Y suma recuerdos: «También me pasó algo muy extraño en lo inmediato porque tuve un gran registro de que sentía vergüenza porque estaba toda despeinada mientras todo el edificio se había caído a mi alrededor. Con análisis entendí luego que fue un mecanismo inconsciente de negación a lo que estaba viviendo en ese momento».

La mujer cuenta que debió hacer terapia durante muchos años tras el atentado: «De hecho, cada vez que empieza el mes de marzo mi ánimo decae», confió.

«Los primeros años, décadas diría, sufría incluso pequeños accidentes cercanos a la fecha del aniversario. Luego lo pude tratar y esas cosas ya no me pasan, pero la tristeza siempre aparece cuando empieza el mes», añadió.

Recuerda además que en el momento del atentado no escuchó la explosión: «Sí empecé a oir luego gritos, vi compañeros heridos, en el piso, y sé que no pude hacer nada más que tratar de salir de ahí».

«Cuando pude salir, alguien me levantó en brazos. Fui portada de una revista, y me llevaron inmediatamente al Hospital Fernández. Una vez atendida por especialistas, lo único que hacía era mirar hacia la puerta para ver quiénes llegaban donde yo estaba, quería saber quiénes se habían salvado», recuerda con emoción.

Jorge Kohen también estaba trabajando ese día en la embajada y recuerda la jornada como «un día caluroso y nublado».

«Llegué a trabajar temprano en la mañana, ingresé como de costumbre por la puerta de Arroyo 916, que era la misma de acceso al consulado. Había otra, al lado, Arroyo 910, que solo se utilizaba en ocasiones especiales o recepciones», contó en diálogo con esta agencia.

Y continúa su relato: «Al mediodía, previo al atentado, hubo una reunión de un escritor israelí con la prensa gráfica. Ese día no salí a almorzar. Poco antes de las tres menos cuarto, en el segundo piso de la embajada, cambié algunas palabras con una chica, Marcela Droblas, que trabajaba conmigo, y con Eliora Carmón».

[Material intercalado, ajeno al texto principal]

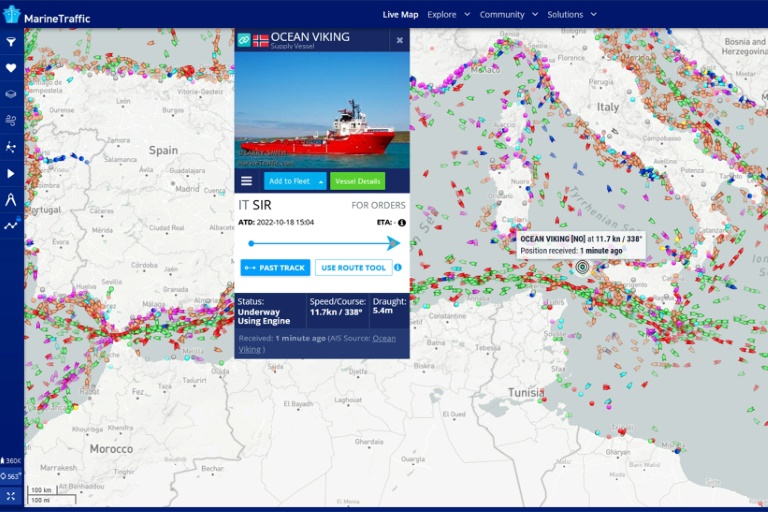Go to the Live Map tab
Screen dimensions: 768x512
[x=400, y=15]
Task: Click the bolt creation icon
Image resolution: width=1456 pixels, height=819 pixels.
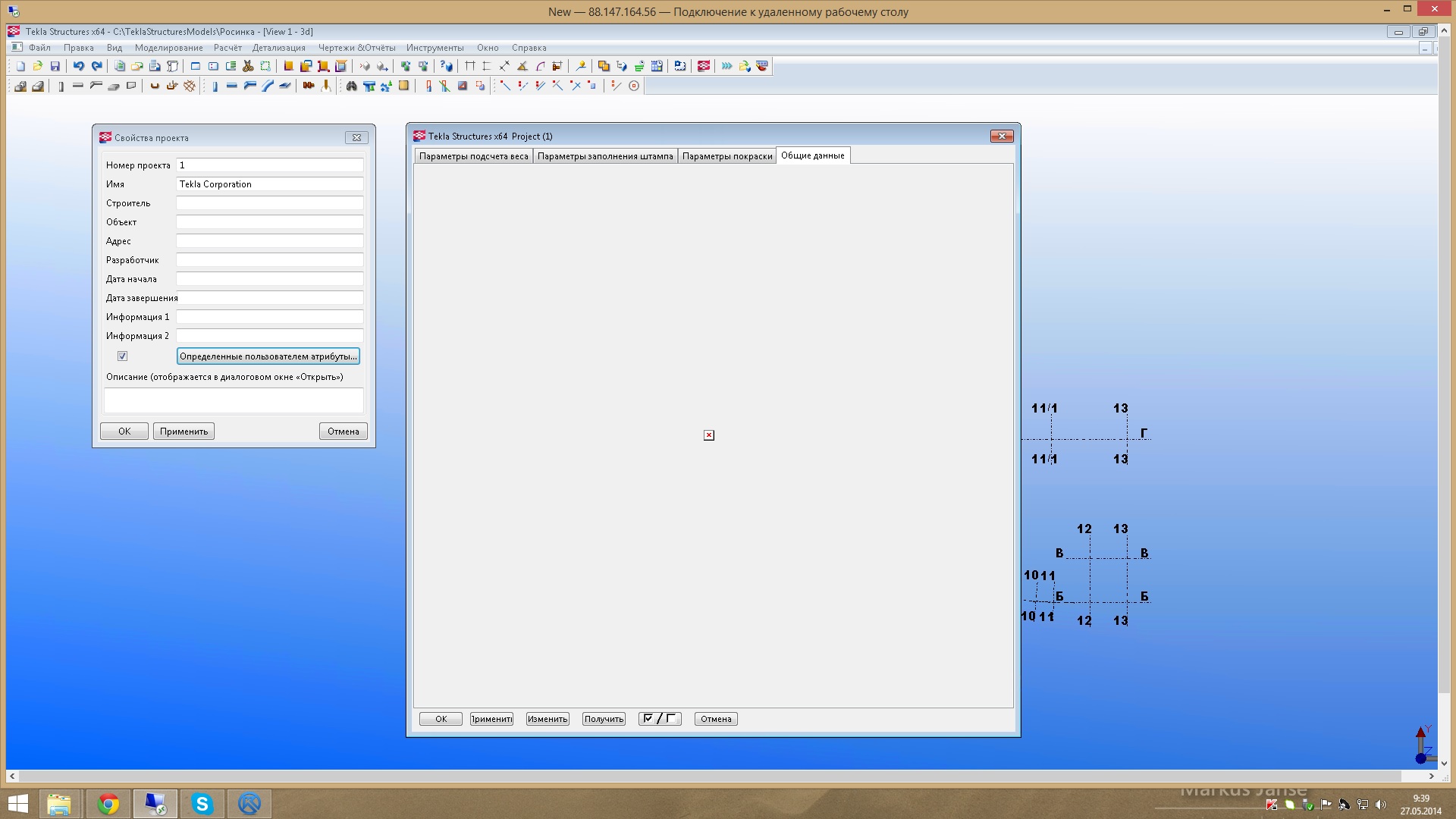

Segundos después de esas conversaciones, la embajada volaba por el aire por un ataque terrorista: «Poco recuerdo de lo que sucedió pero sé que ambas, Marcela y Eliora, quedaron bajo los escombros. Allí quedaron sus ilusiones, sus proyectos. Eliora tenía 5 hijos», lamentó.

Otro sobreviviente, Alberto Romano estaba en el tercer piso, cuando sucedió el atentado. Tenía 23 años, se acababa de casar y era administrativo.

«Cada aniversario sentimos lo mismo de siempre, que por la impunidad sentimos que se trata ya de un doble atentado», dice y recuerda que tras el ataque, su oficina se desmoronó completamente.

En el momento de la explosión, Alberto estaba junto a su compañera de oficina, que le había pedido el teléfono para llamar al jardín de infantes donde su pequeña hija realizaba la adaptación escolar.

«Justo me alejé de esa zona y quedé en el límite de la oficina. Cuando todo explotó ella quedó debajo y yo quedé colgando. Alguien me ayudó a salir de esa situación y luego vimos una nube negra. Nos costó mucho salir de esa zona para estar a salvo», rememoró.

Otra de las imágenes que vienen a su memoria fue el haberse encontrado con que en el ascensor había quedado un compañero atrapado.

«Entre dos personas intentamos abrirlo y sacarlo. En el medio, también vimos como una mampostería cayó contra otra compañera que fue hospitalizada y murió a los pocos días», evocó.

A 30 años del atentado, dice: «La sensación de impunidad te lleva en algunos casos, por fatiga moral a una resignación. Es como que no querés claudicar, como que no te querés resignar aunque sabes que después de tantos años no hay, ni va a haber respuesta».

Un relato similar hace para Télam Alberto Kupersmid, quien se desempeñaba como asistente consular en el momento de los hechos.

«Los olores son inolvidables, únicos», dice y cuenta que los volvió a sentir dos años más tarde en el atentado a la AMIA: «Allí fui como rescatista y ahí estaba ese olor tan característico, esa mezcla de azufre, a explosivo, un olor a muerte único», cuenta.

El día del atentado a la embajada, recuerda que estaba ubicado «en la planta baja, en un costado junto con los chicos de seguridad cuando se produjo la explosión».

«La sensación hoy es de una mezcla de bronca, injusticia, de creer que no va a haber más información» sobre lo que pasó, concluye.